(MATERIAL SUPPLIED)
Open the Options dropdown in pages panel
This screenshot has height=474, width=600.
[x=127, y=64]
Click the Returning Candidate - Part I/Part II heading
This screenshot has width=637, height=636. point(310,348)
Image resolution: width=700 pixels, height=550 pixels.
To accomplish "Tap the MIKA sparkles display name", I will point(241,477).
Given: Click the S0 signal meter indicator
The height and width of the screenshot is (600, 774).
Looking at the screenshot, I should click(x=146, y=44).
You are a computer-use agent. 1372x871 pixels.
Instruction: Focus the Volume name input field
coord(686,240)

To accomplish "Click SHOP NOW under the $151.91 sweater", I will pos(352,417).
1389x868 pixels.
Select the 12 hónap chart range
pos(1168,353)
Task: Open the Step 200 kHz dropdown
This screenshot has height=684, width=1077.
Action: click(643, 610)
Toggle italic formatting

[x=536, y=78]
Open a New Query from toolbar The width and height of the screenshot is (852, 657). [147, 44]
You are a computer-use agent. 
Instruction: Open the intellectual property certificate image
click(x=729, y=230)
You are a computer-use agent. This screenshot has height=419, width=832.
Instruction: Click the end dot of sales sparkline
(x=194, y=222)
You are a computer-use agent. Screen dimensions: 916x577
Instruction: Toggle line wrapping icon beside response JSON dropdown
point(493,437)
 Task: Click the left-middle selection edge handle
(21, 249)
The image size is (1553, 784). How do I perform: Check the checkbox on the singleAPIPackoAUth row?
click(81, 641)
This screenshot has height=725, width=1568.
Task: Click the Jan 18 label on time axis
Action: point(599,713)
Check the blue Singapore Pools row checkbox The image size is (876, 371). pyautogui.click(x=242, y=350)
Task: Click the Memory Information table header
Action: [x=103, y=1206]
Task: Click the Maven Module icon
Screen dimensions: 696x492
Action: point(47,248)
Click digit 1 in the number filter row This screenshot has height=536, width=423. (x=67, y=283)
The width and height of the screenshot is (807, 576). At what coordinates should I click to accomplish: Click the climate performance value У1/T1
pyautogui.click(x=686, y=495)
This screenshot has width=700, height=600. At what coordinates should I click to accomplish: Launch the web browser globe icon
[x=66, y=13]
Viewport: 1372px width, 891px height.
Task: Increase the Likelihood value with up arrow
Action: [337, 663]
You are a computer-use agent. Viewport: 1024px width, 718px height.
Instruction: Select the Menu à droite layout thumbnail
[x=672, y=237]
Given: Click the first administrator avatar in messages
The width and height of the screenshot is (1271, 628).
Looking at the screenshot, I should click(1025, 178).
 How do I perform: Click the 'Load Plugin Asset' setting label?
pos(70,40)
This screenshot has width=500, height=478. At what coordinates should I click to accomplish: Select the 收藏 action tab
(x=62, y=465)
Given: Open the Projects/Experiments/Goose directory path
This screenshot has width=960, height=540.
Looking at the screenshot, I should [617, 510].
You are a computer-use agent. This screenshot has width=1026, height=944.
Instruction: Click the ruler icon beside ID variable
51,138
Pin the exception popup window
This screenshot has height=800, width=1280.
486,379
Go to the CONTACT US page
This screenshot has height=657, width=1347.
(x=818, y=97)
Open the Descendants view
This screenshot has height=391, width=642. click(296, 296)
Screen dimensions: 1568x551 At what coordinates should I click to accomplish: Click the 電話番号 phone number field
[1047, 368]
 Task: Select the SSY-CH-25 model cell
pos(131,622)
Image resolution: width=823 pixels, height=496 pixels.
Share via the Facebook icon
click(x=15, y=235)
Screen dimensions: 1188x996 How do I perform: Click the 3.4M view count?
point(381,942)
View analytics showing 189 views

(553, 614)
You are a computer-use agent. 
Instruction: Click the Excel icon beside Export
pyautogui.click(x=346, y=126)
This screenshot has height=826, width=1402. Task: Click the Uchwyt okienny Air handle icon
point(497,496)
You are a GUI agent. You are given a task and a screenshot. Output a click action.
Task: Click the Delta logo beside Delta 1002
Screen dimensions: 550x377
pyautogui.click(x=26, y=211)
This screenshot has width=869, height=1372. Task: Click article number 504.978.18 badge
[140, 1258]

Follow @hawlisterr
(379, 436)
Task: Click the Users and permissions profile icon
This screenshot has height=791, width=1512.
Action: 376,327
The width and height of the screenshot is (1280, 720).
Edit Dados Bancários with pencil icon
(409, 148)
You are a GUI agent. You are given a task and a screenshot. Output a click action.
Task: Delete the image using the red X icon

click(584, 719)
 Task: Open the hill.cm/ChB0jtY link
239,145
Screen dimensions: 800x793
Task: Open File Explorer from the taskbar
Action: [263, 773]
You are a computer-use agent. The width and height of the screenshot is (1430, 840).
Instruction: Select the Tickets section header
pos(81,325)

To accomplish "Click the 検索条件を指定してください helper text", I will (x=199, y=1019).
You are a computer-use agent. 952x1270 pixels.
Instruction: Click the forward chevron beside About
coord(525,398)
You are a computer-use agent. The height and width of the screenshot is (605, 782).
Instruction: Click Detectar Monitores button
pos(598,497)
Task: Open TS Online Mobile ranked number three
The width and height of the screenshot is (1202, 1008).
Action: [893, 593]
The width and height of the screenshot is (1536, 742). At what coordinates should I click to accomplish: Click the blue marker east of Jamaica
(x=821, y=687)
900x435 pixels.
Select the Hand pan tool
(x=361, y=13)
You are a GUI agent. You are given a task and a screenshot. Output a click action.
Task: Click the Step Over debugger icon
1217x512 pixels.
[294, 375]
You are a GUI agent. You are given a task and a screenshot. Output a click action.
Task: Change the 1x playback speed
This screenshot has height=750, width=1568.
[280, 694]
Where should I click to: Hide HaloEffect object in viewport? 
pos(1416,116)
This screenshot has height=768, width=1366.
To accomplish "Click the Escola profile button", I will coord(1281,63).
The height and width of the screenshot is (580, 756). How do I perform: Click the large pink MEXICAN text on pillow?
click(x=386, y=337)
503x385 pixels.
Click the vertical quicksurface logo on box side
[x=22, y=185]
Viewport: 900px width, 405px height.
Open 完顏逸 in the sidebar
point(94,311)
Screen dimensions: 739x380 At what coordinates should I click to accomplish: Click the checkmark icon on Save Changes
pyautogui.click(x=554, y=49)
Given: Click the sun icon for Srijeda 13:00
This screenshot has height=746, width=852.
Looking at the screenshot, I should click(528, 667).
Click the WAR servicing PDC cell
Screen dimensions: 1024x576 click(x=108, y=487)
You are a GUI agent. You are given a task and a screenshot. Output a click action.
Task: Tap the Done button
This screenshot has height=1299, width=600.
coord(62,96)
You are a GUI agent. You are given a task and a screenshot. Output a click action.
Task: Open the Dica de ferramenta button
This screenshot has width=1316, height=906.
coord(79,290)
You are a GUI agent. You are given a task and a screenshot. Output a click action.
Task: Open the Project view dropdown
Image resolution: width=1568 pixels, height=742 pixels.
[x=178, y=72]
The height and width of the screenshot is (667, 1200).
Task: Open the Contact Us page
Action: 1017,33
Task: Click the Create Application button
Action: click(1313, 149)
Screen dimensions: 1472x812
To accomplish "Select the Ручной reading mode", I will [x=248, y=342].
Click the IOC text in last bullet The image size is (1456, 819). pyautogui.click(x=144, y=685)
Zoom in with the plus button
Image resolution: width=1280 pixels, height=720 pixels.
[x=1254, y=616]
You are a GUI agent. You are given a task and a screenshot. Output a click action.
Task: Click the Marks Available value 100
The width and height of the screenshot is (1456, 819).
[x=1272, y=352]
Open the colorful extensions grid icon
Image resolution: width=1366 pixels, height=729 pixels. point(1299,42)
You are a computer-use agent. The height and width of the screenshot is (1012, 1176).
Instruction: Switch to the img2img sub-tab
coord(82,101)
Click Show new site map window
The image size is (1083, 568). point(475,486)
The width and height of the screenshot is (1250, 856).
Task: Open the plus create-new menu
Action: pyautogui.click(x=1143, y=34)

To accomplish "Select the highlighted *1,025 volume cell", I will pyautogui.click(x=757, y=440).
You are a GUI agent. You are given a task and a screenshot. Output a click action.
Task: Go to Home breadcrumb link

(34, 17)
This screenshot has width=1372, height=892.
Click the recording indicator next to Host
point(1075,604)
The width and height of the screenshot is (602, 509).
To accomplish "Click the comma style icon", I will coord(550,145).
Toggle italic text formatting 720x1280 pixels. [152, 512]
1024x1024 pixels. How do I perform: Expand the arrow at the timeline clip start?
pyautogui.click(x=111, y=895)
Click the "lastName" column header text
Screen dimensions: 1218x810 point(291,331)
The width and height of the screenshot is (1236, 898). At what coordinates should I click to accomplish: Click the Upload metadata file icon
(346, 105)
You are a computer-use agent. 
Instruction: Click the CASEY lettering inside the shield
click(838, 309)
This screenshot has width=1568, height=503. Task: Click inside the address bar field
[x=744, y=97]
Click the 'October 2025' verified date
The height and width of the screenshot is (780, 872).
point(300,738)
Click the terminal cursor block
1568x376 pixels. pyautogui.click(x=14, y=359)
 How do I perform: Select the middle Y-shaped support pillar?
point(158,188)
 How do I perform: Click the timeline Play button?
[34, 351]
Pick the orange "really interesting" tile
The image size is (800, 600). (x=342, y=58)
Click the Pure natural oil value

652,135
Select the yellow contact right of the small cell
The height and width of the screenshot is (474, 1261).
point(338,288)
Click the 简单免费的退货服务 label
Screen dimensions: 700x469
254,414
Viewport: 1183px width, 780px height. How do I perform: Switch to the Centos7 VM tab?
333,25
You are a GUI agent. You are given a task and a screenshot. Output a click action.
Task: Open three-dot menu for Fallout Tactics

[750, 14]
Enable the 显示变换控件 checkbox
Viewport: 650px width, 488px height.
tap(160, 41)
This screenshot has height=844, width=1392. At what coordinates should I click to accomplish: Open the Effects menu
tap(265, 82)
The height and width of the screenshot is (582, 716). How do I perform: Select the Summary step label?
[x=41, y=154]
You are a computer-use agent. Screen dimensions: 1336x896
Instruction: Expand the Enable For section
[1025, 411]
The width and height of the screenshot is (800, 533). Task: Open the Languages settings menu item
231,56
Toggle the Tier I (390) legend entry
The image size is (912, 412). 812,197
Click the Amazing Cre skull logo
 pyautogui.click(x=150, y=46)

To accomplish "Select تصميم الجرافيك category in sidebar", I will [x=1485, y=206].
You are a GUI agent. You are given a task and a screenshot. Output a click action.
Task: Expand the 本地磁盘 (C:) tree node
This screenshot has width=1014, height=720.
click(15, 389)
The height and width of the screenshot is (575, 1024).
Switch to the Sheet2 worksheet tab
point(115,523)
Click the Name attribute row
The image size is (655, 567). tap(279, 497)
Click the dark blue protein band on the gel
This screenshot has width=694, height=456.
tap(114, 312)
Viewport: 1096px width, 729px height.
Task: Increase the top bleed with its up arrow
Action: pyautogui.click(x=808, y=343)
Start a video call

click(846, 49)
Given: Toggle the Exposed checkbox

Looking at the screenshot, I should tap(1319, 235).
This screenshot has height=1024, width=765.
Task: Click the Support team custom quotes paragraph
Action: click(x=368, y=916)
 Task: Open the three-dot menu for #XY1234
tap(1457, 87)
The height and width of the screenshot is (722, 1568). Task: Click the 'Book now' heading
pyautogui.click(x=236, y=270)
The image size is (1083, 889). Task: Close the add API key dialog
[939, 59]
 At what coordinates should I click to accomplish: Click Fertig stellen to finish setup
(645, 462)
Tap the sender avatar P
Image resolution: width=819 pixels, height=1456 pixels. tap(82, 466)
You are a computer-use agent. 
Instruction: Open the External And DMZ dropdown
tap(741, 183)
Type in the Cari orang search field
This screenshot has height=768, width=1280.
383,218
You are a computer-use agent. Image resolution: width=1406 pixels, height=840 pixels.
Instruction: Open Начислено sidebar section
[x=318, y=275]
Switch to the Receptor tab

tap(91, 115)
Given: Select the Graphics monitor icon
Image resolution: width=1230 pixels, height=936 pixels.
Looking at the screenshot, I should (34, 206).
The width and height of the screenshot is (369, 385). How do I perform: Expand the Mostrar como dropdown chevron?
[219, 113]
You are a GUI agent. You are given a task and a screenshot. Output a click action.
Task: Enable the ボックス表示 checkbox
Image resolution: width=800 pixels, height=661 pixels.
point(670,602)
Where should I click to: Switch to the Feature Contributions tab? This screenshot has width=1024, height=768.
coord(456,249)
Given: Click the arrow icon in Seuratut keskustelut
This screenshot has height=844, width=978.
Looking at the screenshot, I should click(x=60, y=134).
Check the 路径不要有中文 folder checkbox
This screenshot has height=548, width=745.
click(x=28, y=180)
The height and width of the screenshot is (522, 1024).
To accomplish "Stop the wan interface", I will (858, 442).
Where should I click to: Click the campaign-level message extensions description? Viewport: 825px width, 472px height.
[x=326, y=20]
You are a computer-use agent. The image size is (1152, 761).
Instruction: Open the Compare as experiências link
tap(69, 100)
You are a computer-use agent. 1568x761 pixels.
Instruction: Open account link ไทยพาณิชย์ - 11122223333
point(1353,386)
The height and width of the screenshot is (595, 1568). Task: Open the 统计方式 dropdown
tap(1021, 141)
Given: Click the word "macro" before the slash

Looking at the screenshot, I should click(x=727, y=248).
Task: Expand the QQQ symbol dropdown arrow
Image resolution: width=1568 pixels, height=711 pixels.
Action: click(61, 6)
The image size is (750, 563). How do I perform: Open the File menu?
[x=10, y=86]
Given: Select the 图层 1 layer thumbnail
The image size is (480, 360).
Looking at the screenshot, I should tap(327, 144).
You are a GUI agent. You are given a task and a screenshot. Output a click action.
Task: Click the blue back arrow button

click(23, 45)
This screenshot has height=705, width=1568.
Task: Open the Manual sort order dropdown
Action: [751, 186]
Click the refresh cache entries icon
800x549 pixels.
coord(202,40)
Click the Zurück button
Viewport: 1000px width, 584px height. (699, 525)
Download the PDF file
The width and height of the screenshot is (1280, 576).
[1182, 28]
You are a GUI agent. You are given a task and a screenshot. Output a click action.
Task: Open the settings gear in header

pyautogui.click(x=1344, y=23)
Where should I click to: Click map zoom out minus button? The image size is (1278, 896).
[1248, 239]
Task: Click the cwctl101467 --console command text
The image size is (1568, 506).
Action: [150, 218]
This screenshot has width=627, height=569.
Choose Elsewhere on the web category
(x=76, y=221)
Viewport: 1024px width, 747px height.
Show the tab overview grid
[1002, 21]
(End MATERIAL SUPPLIED)
§ AIM OF THE TASK
Would you tally the lines above holding "will" and reply with the total alone?

§ EXERCISE ANSWER
9